Senator Elizabeth Warren popularized the so-called “50/20/30 budget rule” (sometimes labeled “50-30-20”) in her book “All Your Property: A Lifetime Money Plan“. The basic rule is to allocate after-tax income to expenditure: use 50% for demand, 30% for demand, and then save 20%. Here, we briefly introduce this easy-to-follow budget plan.
- Key points
- The 50-20-30 (or 50-30-20) budget rule is an intuitive and simple plan that helps people achieve financial goals.
- The rule states that you should use 50% of your after-tax income for needs and obligations that you must have or must fulfill.
- The remaining half should be allocated to 20% of savings and debt repayment, and 30% of other required funds.
- The rule is a template designed to help individuals manage their own funds and save for emergencies and retirement.
- The debt level of Americans is very high, as of March 2020, the total debt reached 14.3 trillion US dollars.
Needs are bills you absolutely must pay and are necessary for survival. These include rent or mortgage payments, car payments, groceries, insurance, health care, minimum debt payments, and utilities.
These are your “must-haves.” The “needed” category does not include redundant items such as HBO, Netflix, Starbucks, and dining out. Half of the after-tax income should be all that is needed to meet needs and obligations.
If you spend more money on demand, then you must either reduce demand or reduce your lifestyle, perhaps to a smaller house or an ordinary car. Carpooling or taking public transportation to work may be the solution, or more often cooking at home.

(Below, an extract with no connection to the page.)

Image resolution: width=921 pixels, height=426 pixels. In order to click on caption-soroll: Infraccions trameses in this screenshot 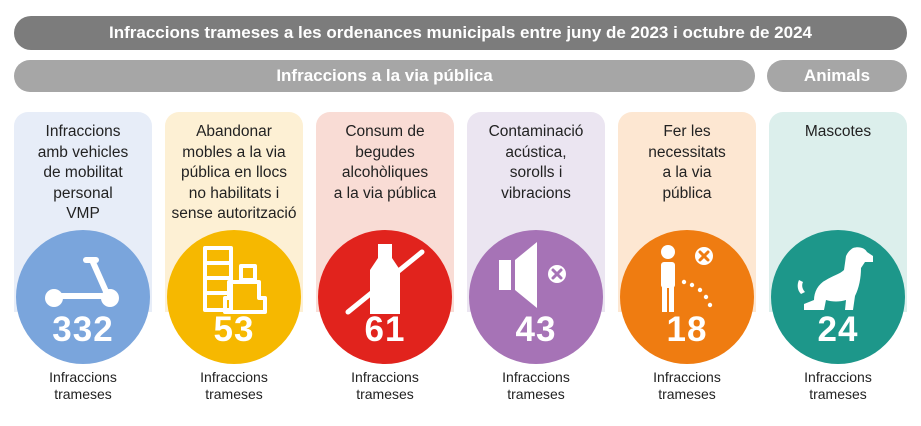, I will do `click(536, 386)`.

What you want is not that everything you spend on money is necessary. This includes dinner and movies, new handbags, sports tickets, holidays, the latest electronics, and super high-speed internet. If you boil it, anything in the “want” bucket is optional. You can exercise at home instead of going to the gym, cook instead of eating out, or watch sports games on TV instead of getting tickets to the games.
This category also includes upgrade decisions you make, such as choosing a more expensive steak instead of a cheaper hamburger, buying a Mercedes instead of a more economical Honda, or choosing whether to use an antenna for free or pay for cable TV. Basically, all these small additional expenses you spend will make life more interesting, wrote Elizabeth Warren in her book.
Finally, try to allocate 20% of net income to savings and investment. This includes injecting capital into emergency funds in bank savings accounts, making IRA contributions in mutual fund accounts, and investing in the stock market. In case you lose your job or an accident occurs, you should have at least three months of emergency savings.
After that, focus on retirement and achieve other financial goals. If emergency funds have been used, the first distribution of additional income should be to supplement the emergency funds account. Savings can also include paying off debts.
Although the minimum payment is in the “demand” category, any additional payment will reduce the principal owed and future interest, so it is savings.
Elizabeth Warren: Importance of Savings
As we all know, Americans have poor savings capacity and the country’s debt levels are high. As of March 2020, Americans’ total debt is $14.3 trillion, including $438 billion in credit card debt.
The personal savings rate in 2019 was 7.6%, down from 11% in 1960. Elizabeth Warren’s 50-20-30 rule is designed to help individuals manage their after-tax income, mainly with emergency funds and retirement savings on hand. Every family should give priority to setting up an emergency fund to prevent unemployment, unexpected medical expenses, or any other unforeseen monetary costs.
If emergency funds are used, the family should concentrate on replenishing funds. As individuals’ life spans increase, saving for retirement is also a crucial step. Calculate the cost of retirement from an early age and work towards this goal. This will ensure that you retire comfortably.
The Bottom Line
Saving is difficult, and life often brings us unexpected expenses. By following the 50-20-30 rule, individuals can make plans to manage after-tax income. If they find that their needs spend more than 20%, they can find ways to reduce their expenditures, which will help direct funds to more important areas, such as emergency money and retirement funds.
Elizabeth Warren says: “You should enjoy your life. It is not recommended that you live like a Spartan, but having a plan and sticking to it will allow you to pay for your expenses and save on your retirement pension, all of which will make you happy.”